Thursday, September 17, 2009


Last Saturday we hosted a clam bake. Well, not so much a clam bake since we live 3+ hours from the nearest beach, more like a clam boil.

This was the second year we hosted this one-pot clam bake. It was said that this little party is now a yearly event. It was said by one of our guests.

That is a picture of the clams cleaning themselves. Supposedly, if you soak clams in water, sprinkled with corn meal, the clams will spit out the sand from within their shells. I don't think we soaked them enough.

The picture is a picture of me playing with the camera. The Pioneer Woman suggested taking food pictures using natural light, no flash. So I did. And my picture looks like I used no flash and have no idea how to use the natural light. :::sigh:::

And, that is the one and only picture I took to record this year's clam bake, um one-pot clam boil. Which is one picture more then I took last year. So, if for no other reason, we need to host the party for at least one more year so I can take more then one picture.

Apparently I'm not the only one forgetting to take pictures. I cruised the web looking for pictures to accompany the recipe I'm about to post, but couldn't find one.

OK, enough about the lack of pictures. As far as party preparation goes, this one is a cinch. A little cleaning, a little cutting, throw it all in a pot, let it cook, and eat.

2 pounds small new potatoes
8 ounces Spanish chorizo or kielbasa, sliced
1 large onion, thinly sliced
1 12-ounce bottle lager beer
4 bay leaves
kosher salt and pepper
8 ears corn, cut into thirds
2 pounds large shrimp, shells on
4 dozen littleneck clams, scrubbed
2 baguettes, warmed
2 sticks butter, melted

1. Heat grill to high. (We cooked ours on the stove)

2. In an 11-quart stockpot (a very big pot, the largest you have), combine the potatoes, chorizo, onion, beer, bay leaves, 1 teaspoon salt, and 1/2 teaspoon pepper. Add just enough water to cover the potatoes. Add the corn, shrimp, and clams in layers.

3. Cover the pot. cook on the grill until the clams open, the shrimp are opaque, and the potatoes are tender, 20 to 25 minutes. (Or cook on the stove over medium-high heat. On our stove, and in our really big pots, it takes 60 minutes to cook.)

4. Transfer to a large platter and serve with the bread and butter.
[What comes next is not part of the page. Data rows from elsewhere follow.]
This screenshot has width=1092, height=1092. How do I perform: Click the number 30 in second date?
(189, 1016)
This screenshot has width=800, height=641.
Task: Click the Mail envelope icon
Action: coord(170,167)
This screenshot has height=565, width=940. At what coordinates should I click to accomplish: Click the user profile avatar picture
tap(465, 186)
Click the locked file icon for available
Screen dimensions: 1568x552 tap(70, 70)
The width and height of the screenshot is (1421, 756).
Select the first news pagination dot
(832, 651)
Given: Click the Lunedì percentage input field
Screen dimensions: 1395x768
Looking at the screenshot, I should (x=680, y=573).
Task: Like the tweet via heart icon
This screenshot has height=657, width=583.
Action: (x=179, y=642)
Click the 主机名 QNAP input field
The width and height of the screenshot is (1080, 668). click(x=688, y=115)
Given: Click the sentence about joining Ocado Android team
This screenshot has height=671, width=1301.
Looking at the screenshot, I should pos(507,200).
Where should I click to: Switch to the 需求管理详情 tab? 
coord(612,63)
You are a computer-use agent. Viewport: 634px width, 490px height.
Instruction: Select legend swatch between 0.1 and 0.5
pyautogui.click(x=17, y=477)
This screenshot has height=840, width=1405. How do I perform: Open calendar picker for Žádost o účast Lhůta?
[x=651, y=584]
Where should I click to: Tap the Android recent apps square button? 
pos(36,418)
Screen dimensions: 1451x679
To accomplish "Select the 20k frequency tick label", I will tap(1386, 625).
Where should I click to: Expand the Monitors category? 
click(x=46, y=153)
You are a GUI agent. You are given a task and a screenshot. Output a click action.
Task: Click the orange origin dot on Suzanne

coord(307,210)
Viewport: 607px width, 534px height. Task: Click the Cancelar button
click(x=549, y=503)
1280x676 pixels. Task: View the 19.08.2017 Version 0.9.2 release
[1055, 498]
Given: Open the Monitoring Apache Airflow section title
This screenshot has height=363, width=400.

I found the recipe in a Real Simple magazine. The nice thing about repeating a theme party is that you learn what works, and what to adjust. Last year we made three pots of food, only ate two and over-cooked the third. This year we made two pots; cooked a few less potatoes, a few extra corn cobs and an extra 2lbs of shrimp ... perfect!

The recipe says it serves 8 people. That is if you serve absolutely nothing else. We ask friends to bring a side dish to share.

Is this common, to ask your guests to bring food? Maybe it is a Mennonite thing? When our group of friends get together for a party it becomes a pot luck, so to speak.

We also borrow a friend's fire pit and have s'more fixin's available. Last year the kids discovered the fun of flaming balls of sugar. This year we remembered to discuss fire/marshmallow safety before allowing ANYONE to roast a marshmallow.

Now I need to write down all these notes so I remember them for next year. I need to write them all down, including how many people we fed, where I can find them for next year.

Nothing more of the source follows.